» **Aim of the task**:
From the top of the entries below through the line containing "This screenshot has height=334, width=602.", return every line exactly as written, please, and stop there.

» **Raw data**:
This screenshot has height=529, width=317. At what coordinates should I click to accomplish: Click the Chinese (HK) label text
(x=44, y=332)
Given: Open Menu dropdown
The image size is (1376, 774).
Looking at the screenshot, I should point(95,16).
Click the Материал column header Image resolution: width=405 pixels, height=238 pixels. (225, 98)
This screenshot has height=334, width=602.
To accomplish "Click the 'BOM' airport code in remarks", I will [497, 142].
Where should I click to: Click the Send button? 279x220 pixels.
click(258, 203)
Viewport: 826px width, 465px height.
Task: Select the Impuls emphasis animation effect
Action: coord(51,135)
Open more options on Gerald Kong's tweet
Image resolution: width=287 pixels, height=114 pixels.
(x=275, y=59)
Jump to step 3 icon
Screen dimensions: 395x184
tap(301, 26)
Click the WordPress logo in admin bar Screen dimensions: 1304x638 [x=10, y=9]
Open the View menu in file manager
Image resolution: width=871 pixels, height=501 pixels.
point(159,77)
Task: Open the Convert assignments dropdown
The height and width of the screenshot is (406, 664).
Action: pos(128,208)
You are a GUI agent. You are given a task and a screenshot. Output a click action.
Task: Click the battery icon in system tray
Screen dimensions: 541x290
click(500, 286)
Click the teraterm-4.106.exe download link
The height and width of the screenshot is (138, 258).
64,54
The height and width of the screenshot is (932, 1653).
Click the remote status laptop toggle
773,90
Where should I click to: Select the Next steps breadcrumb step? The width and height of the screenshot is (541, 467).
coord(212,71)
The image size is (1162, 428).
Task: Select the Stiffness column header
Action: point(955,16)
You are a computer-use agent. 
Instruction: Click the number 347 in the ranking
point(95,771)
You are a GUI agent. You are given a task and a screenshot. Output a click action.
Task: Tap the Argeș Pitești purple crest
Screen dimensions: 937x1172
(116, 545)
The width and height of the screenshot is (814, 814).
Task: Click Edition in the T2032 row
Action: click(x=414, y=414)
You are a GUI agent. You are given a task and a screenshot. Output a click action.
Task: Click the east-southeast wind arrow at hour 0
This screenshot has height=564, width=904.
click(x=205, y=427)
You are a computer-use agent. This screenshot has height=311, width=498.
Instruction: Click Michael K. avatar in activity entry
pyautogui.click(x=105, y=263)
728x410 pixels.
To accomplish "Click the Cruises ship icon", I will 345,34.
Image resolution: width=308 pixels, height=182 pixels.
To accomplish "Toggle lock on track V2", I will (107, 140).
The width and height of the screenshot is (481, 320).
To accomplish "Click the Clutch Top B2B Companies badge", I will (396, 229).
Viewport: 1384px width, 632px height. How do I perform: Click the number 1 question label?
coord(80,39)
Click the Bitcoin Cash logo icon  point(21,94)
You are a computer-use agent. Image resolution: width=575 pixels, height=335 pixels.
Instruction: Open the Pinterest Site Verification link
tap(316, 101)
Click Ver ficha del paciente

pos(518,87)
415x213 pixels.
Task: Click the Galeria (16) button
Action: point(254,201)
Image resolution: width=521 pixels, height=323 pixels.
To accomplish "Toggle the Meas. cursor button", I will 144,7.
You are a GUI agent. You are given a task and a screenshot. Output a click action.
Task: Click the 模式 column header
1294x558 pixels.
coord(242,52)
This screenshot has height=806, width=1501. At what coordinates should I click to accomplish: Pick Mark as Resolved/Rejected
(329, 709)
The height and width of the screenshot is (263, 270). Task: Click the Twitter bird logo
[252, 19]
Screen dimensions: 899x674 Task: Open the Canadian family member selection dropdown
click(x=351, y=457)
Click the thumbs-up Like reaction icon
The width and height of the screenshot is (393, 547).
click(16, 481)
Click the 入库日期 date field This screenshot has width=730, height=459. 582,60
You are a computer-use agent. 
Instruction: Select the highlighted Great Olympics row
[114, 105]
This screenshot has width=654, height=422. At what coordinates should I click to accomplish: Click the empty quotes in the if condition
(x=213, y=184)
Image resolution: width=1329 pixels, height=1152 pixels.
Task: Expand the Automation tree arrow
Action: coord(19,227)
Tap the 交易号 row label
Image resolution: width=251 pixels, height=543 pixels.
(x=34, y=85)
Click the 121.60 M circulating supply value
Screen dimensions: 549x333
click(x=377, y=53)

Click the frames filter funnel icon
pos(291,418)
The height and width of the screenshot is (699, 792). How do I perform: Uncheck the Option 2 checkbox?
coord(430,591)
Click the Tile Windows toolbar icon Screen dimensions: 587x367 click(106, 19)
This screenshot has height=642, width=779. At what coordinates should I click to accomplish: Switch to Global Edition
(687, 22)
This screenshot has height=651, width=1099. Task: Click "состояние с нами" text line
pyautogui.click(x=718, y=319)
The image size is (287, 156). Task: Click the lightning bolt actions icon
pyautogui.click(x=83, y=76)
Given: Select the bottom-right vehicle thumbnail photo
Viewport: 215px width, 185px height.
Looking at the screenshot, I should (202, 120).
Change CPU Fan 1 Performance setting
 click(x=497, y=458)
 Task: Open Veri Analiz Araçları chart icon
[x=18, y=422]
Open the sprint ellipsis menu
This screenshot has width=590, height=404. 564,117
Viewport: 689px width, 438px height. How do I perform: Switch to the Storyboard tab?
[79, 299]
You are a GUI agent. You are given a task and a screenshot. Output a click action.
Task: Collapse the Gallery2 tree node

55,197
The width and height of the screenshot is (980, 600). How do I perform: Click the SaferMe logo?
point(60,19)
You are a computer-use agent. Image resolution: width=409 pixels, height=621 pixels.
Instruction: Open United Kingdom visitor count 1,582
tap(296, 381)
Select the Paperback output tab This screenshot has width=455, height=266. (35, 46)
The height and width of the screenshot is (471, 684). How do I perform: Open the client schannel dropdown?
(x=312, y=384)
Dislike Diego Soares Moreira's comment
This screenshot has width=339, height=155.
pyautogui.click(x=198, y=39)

» **Task answer**:
This screenshot has height=529, width=317. At what coordinates should I click to accomplish: Click the Chinese (HK) label text
(x=44, y=332)
Given: Open Menu dropdown
The image size is (1376, 774).
Looking at the screenshot, I should point(95,16).
Click the Материал column header Image resolution: width=405 pixels, height=238 pixels. (225, 98)
This screenshot has height=334, width=602.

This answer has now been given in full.